BY KAREN BOSSICK
She’s been called “the Julia Child of Mexico.” But Diana Kennedy prefers to be thought of as “the Mick Jagger of Mexican Cuisine.”
She’s a feisty fireball—hot enough to match the chiles she flavors her dishes with. And Sun Valley food lovers will get a chance to see a candid take on this cookbook author and British ex-pat when Sun Valley Museum of Art shows the film “Diana Kennedy: Nothing Fancy.”
The film will screen at 4:30 and 7 p.m. today—Thursday, March 25—at the Magic Lantern Cinemas in Ketchum.
And some local followers may recognize her from 2003 when she came to Sun Valley to teach multiple cooking classes and give a lecture on native plants and foods as part of the Sun Valley Center for the Arts’ Dos Culturas project.

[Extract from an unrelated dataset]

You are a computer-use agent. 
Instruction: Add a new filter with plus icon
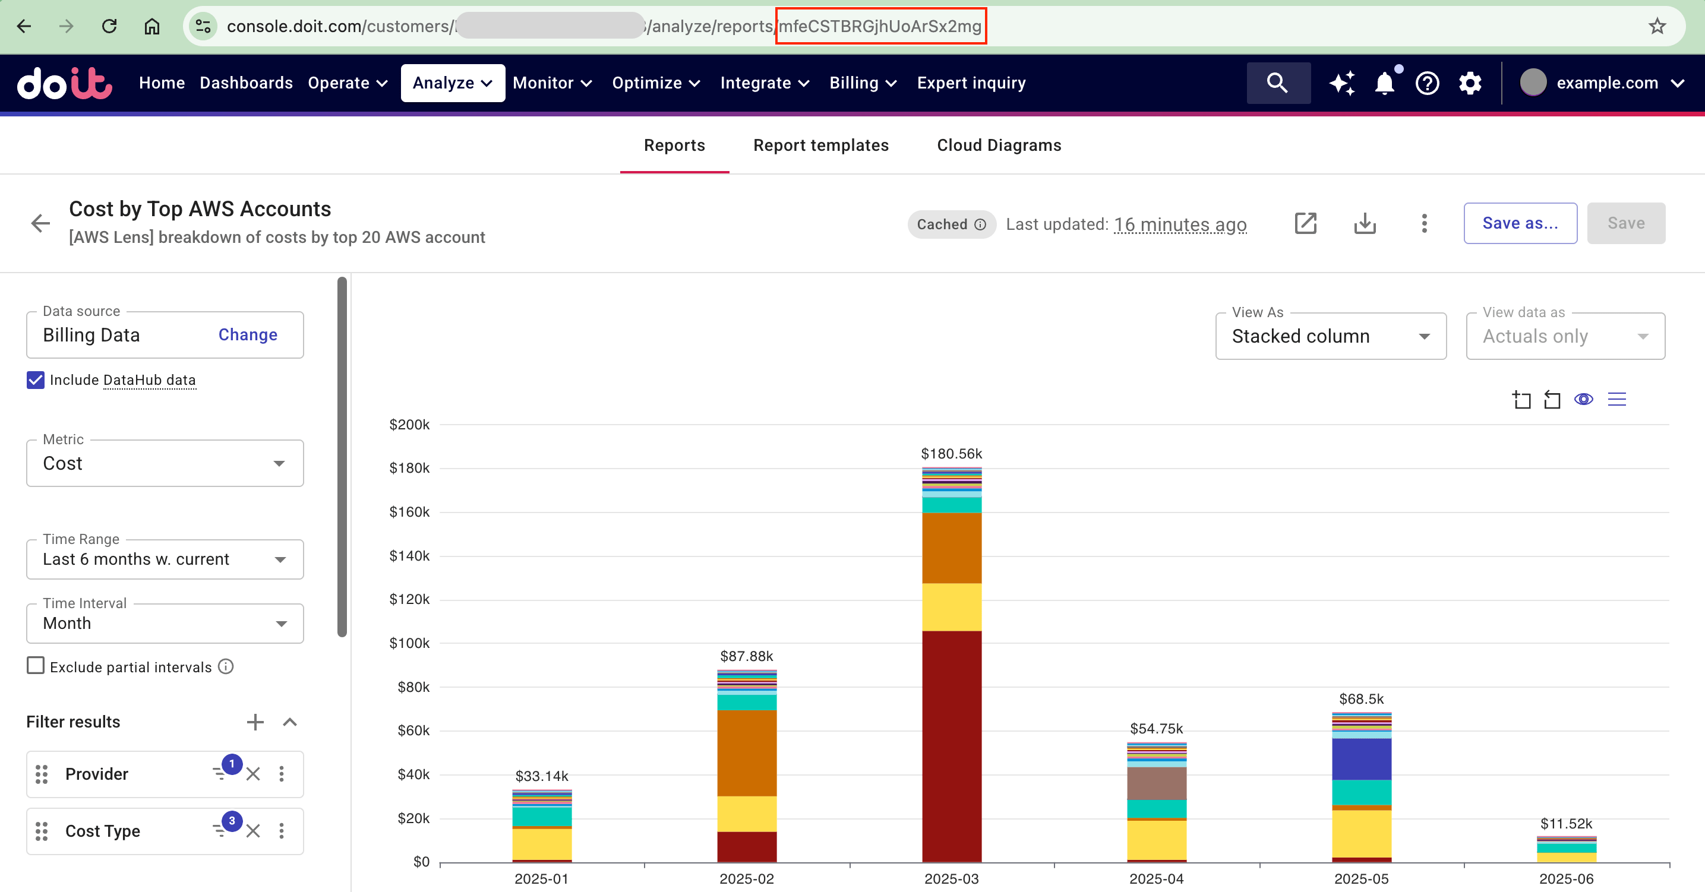point(255,722)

At 97, Kennedy stands just 5 feet tall. But she’s larger than life. She left home to work in the Women’s Timber Corp during world War II and eventually moved to Haiti, then to Mexico in the 1970s, taking up residence off-grid on an eight-acre ranch outside Zitacuaro, Michoacan, where she composts, grows her own crops and uses solar power to run her home.
She also has spent the past 60 years researching and documenting the regional cuisines of Mexico from the Oaxacan cheese for tacos to steamed yellow flowers in a pan and is working to turn her home into a foundation for culinary education in Mexico. She also has twice won the James Beard Award.
The film features interviews not only with Kennedy but with famed chefs like Jose Andres, Rick Bayless and Alice Waters. And it follows Kennedy as she shops in local markets and badgers her students into respecting traditions.
Tickets to today’s screenings are $10 for SVMoA members and $12 for non-members, available at svmoa.org or at 208-726-9491. Seating is limited for physical distancing purposes.